In regards to the Catalan media being a part of either side’s campaigning strategy, Gascón said that “public media in Catalonia have often assumed a partial point of view”, yet “there should be a conversation about the use of TV3 as a political instrument and about the promiscuity between the media and the political sphere”.
“In June the Catalan parliament passed a notion not to pay subsidies to media that did not publicize the referendum,” Gascón added. “In the last few months, there have been some worrying instances of journalists singled out by Catalan government officials.”
Reports submitted to Index on Censorship’s Mapping Media Freedom project regarding the referendum do not just show violations from unionists.

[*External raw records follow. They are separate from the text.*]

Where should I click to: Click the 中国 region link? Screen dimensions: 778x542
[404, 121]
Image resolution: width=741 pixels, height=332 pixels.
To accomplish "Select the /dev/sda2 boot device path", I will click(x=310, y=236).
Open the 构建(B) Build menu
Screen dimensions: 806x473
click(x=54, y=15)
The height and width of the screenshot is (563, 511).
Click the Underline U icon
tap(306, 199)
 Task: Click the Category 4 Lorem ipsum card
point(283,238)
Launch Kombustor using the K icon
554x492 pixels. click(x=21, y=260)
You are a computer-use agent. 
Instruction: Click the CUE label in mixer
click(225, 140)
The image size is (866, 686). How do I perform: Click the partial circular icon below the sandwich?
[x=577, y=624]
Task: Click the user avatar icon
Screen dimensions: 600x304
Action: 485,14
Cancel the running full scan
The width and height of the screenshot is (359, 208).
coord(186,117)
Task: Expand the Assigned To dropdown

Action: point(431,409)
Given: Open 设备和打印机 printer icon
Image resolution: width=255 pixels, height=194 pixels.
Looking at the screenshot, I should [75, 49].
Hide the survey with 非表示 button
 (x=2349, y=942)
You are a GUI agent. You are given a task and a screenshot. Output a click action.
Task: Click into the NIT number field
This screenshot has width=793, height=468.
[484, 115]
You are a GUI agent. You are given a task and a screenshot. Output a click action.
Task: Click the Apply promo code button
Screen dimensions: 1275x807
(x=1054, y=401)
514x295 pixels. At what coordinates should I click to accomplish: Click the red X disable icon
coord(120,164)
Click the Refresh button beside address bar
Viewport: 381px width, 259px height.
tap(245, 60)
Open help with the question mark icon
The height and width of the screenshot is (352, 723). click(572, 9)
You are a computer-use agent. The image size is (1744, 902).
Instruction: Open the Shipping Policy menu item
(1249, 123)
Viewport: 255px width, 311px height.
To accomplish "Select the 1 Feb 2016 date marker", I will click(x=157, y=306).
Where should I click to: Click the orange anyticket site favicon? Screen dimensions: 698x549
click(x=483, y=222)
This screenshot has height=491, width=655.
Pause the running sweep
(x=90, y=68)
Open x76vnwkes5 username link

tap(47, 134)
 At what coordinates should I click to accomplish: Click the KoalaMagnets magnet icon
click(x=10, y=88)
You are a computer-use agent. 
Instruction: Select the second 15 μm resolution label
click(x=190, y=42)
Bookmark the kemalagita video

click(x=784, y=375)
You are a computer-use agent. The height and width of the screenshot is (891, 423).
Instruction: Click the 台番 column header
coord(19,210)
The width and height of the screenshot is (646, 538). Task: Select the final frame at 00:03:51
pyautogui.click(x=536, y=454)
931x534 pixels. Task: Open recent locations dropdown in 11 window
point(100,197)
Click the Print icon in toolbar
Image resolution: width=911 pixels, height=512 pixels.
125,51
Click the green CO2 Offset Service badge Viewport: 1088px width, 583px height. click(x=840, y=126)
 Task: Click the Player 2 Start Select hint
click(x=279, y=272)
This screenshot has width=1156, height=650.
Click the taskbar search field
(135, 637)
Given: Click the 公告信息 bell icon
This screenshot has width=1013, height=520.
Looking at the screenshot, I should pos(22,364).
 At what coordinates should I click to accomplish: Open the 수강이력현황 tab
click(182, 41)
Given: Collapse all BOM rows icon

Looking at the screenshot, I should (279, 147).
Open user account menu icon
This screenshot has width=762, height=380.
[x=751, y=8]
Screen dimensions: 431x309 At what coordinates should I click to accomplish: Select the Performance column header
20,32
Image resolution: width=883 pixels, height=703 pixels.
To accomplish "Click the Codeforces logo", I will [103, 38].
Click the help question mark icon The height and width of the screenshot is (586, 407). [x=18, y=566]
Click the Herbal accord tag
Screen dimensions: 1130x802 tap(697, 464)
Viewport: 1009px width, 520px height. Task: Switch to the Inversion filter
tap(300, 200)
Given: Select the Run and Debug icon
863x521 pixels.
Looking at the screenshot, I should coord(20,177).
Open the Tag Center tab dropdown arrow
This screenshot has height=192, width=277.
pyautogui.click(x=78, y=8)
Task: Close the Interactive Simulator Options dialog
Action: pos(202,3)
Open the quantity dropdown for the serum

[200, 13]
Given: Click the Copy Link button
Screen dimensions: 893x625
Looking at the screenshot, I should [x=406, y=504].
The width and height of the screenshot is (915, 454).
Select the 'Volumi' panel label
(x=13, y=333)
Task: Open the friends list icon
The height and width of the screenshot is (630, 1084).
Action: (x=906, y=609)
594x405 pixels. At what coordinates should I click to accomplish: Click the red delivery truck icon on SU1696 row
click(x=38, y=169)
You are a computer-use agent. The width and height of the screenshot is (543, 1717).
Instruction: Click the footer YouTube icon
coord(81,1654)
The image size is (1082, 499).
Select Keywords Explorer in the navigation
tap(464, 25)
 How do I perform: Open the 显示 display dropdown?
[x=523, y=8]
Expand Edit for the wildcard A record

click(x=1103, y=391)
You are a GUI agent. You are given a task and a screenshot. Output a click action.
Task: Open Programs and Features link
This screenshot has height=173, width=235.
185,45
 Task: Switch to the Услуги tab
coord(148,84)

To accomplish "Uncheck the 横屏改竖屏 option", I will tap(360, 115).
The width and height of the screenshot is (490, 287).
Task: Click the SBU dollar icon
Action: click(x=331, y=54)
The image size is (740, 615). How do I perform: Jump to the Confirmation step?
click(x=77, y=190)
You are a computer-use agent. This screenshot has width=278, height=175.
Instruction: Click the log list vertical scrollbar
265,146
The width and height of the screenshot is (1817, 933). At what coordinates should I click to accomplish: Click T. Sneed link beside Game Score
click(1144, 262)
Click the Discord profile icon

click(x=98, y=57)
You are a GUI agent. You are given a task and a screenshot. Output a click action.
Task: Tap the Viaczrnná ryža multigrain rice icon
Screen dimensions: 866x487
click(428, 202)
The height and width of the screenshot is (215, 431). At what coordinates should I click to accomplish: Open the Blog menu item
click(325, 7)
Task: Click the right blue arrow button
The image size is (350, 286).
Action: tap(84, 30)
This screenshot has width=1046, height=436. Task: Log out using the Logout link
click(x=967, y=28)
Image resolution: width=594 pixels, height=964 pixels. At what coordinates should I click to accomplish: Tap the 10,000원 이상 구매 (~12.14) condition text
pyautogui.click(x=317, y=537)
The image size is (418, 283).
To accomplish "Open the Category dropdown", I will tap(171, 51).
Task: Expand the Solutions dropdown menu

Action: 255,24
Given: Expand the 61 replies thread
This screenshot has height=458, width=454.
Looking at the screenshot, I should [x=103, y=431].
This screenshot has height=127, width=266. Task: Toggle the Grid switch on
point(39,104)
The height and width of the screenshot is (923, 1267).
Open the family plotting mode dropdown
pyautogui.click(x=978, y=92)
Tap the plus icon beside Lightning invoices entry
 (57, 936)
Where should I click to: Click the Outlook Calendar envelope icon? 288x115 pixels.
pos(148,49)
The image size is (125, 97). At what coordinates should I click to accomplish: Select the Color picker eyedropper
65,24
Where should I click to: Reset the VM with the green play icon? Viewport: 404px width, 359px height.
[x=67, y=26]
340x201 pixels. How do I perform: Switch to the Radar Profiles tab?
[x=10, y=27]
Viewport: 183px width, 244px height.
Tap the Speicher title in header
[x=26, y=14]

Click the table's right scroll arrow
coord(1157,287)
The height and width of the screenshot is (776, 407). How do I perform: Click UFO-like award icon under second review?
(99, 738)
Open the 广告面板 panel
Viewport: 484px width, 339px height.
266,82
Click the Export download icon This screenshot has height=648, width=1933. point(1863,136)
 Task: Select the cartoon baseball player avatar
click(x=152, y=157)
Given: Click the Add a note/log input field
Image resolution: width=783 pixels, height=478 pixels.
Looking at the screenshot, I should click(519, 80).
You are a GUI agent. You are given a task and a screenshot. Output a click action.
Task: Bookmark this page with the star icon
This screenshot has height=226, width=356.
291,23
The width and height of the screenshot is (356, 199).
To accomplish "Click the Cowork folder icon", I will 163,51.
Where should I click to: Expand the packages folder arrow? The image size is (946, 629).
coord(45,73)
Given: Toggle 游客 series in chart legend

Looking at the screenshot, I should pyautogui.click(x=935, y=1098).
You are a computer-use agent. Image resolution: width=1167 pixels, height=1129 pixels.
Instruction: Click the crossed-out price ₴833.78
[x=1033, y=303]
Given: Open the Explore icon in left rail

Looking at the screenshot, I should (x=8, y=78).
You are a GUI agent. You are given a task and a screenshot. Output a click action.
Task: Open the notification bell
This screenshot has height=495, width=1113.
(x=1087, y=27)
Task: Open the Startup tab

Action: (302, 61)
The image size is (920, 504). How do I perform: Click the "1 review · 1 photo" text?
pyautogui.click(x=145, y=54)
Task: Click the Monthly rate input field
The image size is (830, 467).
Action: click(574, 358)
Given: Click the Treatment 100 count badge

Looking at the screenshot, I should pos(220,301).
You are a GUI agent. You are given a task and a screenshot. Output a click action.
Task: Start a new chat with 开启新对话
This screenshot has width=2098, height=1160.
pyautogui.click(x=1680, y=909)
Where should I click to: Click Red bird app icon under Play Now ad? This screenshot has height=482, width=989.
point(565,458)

Voices critical of the Catalan government have also been silenced in the heated run-up the referendum.
On 22 July, the Barcelona-based daily newspaper La Vanguardia did not publish a column written by writer and journalist Gregorio Morán in which he criticised the regional government of Catalonia.
The piece, entitled The Media of the National Movement (Los Medios del Movimiento Nacional), mentioned Márius Carol, the director of La Vanguardia, and quoted part of one of his articles.
Morán accused the Catalan media of receiving large sums of public money and added that it was no surprise to see them praising Catalan independence. He also called the Catalan government “corrupt” and described them as the “taliban who govern us”.
Morán was not given an explanation as to why his article was pulled.